# Work item
Pick out the lines below that include the string "will".

# Data for the task
---
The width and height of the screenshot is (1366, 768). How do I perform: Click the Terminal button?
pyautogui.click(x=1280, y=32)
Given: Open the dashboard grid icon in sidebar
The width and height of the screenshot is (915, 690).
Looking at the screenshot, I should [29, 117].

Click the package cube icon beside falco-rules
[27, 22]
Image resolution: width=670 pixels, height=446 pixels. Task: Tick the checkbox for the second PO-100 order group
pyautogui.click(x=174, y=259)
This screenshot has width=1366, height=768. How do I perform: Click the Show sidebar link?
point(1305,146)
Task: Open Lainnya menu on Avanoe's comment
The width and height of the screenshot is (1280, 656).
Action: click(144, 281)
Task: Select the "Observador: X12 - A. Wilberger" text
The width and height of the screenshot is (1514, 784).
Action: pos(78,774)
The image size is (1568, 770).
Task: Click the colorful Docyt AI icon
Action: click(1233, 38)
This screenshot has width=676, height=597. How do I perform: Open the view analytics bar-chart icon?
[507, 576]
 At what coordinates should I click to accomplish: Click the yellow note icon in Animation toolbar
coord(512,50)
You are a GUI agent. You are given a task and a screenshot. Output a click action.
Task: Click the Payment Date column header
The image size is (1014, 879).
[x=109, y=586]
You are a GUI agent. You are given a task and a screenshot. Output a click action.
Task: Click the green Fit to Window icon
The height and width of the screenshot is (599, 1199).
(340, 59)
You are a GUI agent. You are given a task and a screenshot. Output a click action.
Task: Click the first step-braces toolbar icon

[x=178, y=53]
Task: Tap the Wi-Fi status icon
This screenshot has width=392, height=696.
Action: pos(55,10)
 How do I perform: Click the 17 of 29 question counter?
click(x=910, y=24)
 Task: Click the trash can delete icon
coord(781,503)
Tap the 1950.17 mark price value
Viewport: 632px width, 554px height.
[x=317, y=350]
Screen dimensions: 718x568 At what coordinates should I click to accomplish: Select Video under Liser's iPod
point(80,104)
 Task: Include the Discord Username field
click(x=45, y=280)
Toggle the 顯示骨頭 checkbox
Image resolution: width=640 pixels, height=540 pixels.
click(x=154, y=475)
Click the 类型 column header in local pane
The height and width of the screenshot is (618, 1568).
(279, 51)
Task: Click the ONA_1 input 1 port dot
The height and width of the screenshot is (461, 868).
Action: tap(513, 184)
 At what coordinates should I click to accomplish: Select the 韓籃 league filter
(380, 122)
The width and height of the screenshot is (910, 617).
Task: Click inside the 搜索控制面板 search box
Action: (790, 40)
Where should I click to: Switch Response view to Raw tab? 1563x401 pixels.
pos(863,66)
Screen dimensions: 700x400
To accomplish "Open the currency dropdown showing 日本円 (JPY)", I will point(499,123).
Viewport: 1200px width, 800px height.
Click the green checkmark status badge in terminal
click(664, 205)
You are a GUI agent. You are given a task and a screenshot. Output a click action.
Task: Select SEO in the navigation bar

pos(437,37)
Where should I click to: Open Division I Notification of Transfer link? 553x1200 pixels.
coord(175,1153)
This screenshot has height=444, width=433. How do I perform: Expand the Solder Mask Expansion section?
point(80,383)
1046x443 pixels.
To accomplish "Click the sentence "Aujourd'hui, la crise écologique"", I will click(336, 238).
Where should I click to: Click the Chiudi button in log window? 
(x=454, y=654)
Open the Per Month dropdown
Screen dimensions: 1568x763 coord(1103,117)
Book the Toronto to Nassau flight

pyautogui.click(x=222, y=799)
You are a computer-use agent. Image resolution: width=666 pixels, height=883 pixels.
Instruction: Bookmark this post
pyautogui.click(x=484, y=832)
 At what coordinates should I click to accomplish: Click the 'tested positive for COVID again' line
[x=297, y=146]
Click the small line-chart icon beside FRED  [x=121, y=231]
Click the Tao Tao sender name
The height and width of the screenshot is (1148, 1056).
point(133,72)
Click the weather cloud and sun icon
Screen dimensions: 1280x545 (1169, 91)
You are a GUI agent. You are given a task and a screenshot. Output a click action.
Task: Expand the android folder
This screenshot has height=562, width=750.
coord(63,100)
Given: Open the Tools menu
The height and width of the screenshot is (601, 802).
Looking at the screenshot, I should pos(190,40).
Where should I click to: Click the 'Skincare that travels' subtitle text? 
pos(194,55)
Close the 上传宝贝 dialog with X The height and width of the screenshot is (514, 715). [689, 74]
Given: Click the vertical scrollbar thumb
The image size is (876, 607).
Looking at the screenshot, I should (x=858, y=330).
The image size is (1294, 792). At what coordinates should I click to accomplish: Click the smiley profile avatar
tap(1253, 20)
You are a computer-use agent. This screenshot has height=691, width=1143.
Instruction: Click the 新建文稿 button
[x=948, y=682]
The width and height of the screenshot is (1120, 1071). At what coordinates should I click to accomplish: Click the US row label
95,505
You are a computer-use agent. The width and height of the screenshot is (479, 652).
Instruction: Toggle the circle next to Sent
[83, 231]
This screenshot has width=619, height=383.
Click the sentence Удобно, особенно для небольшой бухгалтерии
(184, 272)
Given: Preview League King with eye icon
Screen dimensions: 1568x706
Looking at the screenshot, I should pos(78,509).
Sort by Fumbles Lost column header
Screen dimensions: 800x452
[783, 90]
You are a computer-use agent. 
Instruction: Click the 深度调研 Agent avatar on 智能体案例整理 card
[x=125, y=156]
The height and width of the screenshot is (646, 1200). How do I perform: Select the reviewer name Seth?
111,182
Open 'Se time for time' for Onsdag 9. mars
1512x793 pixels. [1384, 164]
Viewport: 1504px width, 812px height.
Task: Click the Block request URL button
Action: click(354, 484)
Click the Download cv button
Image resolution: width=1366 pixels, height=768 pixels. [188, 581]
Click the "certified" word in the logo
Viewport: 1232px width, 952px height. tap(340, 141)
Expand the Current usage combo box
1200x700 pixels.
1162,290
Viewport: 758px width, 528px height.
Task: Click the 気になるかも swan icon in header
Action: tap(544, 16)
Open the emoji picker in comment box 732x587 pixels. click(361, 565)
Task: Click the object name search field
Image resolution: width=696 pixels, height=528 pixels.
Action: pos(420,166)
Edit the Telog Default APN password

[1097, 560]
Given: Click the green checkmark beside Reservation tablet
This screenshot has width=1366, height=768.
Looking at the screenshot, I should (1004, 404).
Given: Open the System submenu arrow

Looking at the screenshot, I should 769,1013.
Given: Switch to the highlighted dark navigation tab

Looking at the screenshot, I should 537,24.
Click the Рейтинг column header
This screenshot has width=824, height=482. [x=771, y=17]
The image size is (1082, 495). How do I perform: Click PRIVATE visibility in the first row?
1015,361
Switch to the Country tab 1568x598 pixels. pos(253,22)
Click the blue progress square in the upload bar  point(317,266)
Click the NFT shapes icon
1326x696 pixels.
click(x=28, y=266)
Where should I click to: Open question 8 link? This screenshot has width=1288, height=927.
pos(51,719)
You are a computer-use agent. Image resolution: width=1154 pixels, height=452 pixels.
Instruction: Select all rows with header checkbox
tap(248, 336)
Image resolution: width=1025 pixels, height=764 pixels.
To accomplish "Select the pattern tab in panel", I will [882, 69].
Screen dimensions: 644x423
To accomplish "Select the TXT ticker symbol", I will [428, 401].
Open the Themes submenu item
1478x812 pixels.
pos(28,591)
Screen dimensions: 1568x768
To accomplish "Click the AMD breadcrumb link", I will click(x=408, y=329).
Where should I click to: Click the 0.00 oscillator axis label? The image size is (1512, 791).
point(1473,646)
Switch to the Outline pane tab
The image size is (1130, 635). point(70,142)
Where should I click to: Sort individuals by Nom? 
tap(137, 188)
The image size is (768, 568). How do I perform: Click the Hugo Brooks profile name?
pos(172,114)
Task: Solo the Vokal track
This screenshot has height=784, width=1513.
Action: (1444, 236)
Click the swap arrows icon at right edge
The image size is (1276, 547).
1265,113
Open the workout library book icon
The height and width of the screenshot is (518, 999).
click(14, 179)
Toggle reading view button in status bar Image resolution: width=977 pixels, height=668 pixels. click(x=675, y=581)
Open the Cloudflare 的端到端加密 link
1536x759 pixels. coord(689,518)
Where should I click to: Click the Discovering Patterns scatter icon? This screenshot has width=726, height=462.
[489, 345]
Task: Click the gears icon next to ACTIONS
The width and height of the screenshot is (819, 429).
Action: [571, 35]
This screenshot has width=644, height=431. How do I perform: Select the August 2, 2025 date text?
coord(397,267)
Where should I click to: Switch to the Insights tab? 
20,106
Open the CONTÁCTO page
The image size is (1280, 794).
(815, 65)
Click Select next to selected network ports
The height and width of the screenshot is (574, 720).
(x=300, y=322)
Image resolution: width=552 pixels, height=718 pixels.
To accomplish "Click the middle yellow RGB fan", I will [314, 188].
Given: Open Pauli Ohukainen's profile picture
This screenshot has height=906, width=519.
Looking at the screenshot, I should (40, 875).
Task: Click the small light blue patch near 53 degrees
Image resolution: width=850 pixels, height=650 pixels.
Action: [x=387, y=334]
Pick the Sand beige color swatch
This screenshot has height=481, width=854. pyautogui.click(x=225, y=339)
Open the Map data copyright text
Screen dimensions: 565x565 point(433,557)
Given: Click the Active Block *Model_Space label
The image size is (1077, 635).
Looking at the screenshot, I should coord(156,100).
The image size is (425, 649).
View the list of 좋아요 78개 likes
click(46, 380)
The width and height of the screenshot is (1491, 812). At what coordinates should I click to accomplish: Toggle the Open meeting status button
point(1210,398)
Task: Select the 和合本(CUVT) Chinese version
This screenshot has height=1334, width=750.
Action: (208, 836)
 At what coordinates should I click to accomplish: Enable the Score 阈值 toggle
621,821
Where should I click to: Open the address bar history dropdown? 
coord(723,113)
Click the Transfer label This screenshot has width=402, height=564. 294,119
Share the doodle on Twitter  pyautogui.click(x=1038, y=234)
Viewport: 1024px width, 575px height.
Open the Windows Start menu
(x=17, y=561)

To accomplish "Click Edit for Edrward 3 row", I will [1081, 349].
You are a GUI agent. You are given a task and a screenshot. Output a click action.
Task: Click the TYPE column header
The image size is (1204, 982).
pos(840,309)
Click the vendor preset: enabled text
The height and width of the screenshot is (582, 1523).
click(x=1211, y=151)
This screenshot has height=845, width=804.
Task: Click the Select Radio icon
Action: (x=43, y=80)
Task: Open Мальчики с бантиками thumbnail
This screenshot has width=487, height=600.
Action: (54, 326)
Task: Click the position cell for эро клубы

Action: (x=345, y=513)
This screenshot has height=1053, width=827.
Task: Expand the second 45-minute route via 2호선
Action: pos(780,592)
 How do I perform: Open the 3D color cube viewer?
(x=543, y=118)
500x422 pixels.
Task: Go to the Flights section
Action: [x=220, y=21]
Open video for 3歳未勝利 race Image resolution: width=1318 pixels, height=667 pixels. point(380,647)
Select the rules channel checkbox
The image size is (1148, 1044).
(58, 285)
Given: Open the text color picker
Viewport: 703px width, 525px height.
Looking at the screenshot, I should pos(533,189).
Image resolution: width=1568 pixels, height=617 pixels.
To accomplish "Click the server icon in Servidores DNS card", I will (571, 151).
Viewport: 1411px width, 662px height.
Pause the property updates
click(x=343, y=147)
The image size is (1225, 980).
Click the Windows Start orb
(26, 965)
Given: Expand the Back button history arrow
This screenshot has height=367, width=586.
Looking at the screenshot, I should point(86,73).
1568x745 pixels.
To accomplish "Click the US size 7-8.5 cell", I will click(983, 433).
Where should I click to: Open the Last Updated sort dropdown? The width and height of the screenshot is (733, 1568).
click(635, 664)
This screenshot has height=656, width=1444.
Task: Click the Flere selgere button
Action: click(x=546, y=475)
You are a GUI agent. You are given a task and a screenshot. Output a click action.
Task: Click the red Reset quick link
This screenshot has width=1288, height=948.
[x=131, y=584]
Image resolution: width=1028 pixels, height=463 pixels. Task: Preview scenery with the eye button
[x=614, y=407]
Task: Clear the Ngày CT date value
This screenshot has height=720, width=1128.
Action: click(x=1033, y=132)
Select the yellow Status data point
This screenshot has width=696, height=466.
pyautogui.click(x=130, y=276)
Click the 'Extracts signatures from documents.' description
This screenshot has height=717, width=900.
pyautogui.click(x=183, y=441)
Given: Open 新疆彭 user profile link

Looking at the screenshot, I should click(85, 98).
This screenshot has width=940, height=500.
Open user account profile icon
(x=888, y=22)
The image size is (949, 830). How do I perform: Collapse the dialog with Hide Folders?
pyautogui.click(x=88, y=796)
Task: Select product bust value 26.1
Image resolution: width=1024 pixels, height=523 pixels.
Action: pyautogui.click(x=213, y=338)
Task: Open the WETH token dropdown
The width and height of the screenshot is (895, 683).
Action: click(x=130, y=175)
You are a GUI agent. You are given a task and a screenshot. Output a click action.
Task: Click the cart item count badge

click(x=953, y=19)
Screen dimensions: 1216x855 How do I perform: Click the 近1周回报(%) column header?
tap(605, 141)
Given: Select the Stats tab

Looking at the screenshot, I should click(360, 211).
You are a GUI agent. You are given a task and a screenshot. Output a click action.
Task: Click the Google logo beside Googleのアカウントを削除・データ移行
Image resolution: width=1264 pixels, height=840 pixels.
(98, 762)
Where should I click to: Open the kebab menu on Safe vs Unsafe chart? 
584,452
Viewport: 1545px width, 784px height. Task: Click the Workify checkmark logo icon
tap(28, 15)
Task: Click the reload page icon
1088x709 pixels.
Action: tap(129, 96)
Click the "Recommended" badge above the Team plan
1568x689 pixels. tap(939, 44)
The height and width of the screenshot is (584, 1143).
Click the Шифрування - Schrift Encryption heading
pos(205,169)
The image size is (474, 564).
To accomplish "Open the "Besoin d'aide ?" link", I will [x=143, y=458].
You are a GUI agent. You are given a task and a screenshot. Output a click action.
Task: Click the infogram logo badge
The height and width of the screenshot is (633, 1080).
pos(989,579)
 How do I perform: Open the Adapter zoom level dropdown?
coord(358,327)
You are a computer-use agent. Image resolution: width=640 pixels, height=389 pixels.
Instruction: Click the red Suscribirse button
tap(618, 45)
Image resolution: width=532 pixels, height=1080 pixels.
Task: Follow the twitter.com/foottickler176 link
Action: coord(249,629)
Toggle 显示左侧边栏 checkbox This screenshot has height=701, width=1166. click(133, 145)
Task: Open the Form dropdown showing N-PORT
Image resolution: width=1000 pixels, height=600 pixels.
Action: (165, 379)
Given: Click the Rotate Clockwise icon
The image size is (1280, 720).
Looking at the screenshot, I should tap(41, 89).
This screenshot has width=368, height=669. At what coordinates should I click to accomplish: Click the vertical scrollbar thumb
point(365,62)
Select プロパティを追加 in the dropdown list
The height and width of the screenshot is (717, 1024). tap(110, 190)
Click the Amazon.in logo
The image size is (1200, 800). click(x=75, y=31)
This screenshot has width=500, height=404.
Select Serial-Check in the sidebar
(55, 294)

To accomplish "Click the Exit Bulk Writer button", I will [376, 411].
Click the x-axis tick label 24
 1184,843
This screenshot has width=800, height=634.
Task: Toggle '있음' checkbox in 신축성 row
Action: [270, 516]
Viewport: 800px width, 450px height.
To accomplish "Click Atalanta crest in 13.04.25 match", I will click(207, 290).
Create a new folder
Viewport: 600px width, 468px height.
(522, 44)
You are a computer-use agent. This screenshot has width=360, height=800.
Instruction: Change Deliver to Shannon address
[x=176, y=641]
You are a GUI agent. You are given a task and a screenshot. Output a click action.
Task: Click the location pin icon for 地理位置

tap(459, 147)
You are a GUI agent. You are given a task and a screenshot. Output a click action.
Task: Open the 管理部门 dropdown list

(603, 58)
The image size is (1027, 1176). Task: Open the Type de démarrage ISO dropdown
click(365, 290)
---
# Written response
To accomplish "Open the currency dropdown showing 日本円 (JPY)", I will point(499,123).
To accomplish "Click the sentence "Aujourd'hui, la crise écologique"", I will click(336, 238).
To accomplish "Select the pattern tab in panel", I will [882, 69].
To accomplish "Select the TXT ticker symbol", I will [428, 401].
To accomplish "Click the AMD breadcrumb link", I will click(x=408, y=329).
To accomplish "Click the middle yellow RGB fan", I will [314, 188].
To accomplish "Click Edit for Edrward 3 row", I will [1081, 349].
To accomplish "Click the server icon in Servidores DNS card", I will (571, 151).
To accomplish "Click the US size 7-8.5 cell", I will click(983, 433).
To accomplish "Open the "Besoin d'aide ?" link", I will [x=143, y=458].
To accomplish "Click the Exit Bulk Writer button", I will [376, 411].
To accomplish "Click Atalanta crest in 13.04.25 match", I will click(207, 290).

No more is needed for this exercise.